If the calling function violates any part of the contract
(typically pre-conditions), then the only correct handling is an
assertion failure---abort with an error message.  The program is
broken.

You shift the question when to throw into the question what's a
contract.

If the contract says "the user might try to screw you up, and you must
return a valid error message", then the contract says return, not
throw.

The point of throwing is getting out of arbitrarily deep logic, if it
detects an error that didn't exist when (or was undetectable when) the
logic started.

Other than that, I agree with your agreement.
 
P

Phlip

The std::pair was just an (admittedly unhappy) example of aggregated
return. Thanks for pointing out better alternatives.

someone was jonesin for an interpretive language that returns tuples:

return (a, is_valid)
 
F

Francesco S. Carta

someone was jonesin for an interpretive language that returns tuples:

return (a, is_valid)

I'm not sure how I should interpret your sentence - I also needed to
find "jonesin" in the urban dictionary.

Are you implying that I could be accustomed to such languages and that I
threw std::pair in for that reason?

In such case, you'd be wrong. I'm actually not aware of any language
that permits such a syntax, it might be allowed by the interpreted
languages that I occasionally use but I simply ignore such fact.
 
J

James Kanze

I'm not sure how I should interpret your sentence - I also needed to
find "jonesin" in the urban dictionary.
Are you implying that I could be accustomed to such languages and that I
threw std::pair in for that reason?
In such case, you'd be wrong. I'm actually not aware of any language
that permits such a syntax, it might be allowed by the interpreted
languages that I occasionally use but I simply ignore such fact.
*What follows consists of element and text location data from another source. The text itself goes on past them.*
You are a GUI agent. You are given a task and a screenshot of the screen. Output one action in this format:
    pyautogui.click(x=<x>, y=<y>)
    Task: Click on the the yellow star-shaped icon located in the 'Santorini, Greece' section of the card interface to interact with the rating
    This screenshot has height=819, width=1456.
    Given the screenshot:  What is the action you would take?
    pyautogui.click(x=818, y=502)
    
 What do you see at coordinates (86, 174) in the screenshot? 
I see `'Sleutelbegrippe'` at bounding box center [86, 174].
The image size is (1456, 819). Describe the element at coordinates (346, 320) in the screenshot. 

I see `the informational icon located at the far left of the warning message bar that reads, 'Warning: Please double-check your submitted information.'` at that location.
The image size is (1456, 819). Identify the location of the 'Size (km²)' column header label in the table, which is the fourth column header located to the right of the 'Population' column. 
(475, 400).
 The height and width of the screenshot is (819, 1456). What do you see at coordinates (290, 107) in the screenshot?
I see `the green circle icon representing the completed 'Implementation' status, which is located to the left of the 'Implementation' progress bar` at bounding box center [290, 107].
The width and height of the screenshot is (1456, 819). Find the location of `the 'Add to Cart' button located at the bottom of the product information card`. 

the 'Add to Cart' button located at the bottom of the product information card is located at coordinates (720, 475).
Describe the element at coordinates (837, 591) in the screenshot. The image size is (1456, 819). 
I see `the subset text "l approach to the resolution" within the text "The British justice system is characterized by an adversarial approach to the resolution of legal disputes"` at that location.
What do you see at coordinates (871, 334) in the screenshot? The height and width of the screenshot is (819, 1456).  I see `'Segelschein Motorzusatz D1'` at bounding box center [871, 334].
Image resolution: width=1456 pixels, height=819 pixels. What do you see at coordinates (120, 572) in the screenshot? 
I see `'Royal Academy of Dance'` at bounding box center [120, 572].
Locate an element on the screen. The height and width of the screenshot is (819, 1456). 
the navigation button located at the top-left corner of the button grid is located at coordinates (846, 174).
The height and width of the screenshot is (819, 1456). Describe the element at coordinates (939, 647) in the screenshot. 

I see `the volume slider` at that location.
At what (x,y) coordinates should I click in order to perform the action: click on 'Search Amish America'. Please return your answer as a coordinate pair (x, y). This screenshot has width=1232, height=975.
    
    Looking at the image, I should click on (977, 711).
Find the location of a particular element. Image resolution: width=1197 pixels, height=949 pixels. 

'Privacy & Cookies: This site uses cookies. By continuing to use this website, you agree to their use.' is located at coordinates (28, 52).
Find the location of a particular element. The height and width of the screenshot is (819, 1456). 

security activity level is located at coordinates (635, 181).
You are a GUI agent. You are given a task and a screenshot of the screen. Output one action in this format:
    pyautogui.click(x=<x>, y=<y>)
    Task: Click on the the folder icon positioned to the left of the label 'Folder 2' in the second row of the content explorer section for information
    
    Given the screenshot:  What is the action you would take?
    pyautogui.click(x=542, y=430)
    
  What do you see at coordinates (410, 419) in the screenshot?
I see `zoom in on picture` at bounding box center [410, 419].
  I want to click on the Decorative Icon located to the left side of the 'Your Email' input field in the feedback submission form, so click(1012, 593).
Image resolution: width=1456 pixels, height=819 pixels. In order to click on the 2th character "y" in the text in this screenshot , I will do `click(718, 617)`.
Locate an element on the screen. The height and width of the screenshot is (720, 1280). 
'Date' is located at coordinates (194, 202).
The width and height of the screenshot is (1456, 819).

http://golang.org/doc/go_spec.html#Return_statements

Google's answer to Java and C#? (If so, they've done a lot
better.)

More generally, if I were designing a language (and in the one
language I did design), it would certainly be possible to return
more than one value from a function. And assign more than one
value in an assignment statement---swap should be simply:
x, y = y, x;
In the case of multiple returns, the function should be declared
as returning such, and each of the returns should have a name
(not necessarily first and second).
 
A

Alf P. Steinbach /Usenet

* James Kanze, on 24.08.2010 17:34:
http://golang.org/doc/go_spec.html#Return_statements

Google's answer to Java and C#? (If so, they've done a lot
better.)

As I understand it's Google's answer to Python. They intended to replace their
use of sloooooooow but convenient Python with fAst but little less convenient
Go. BTW., Python also supplies tuples and the exact return stm syntax shown.

More generally, if I were designing a language (and in the one
language I did design), it would certainly be possible to return
more than one value from a function. And assign more than one
value in an assignment statement---swap should be simply:
x, y = y, x;

Huh, that's also valid Python syntax.

In the case of multiple returns, the function should be declared
as returning such, and each of the returns should have a name
(not necessarily first and second).

Nah, no type declarations in Python, it's all dynamically typed.

Curiously there's syntax for it, much like Pascal, but what that syntax does is
just to produce documentation strings. Silly.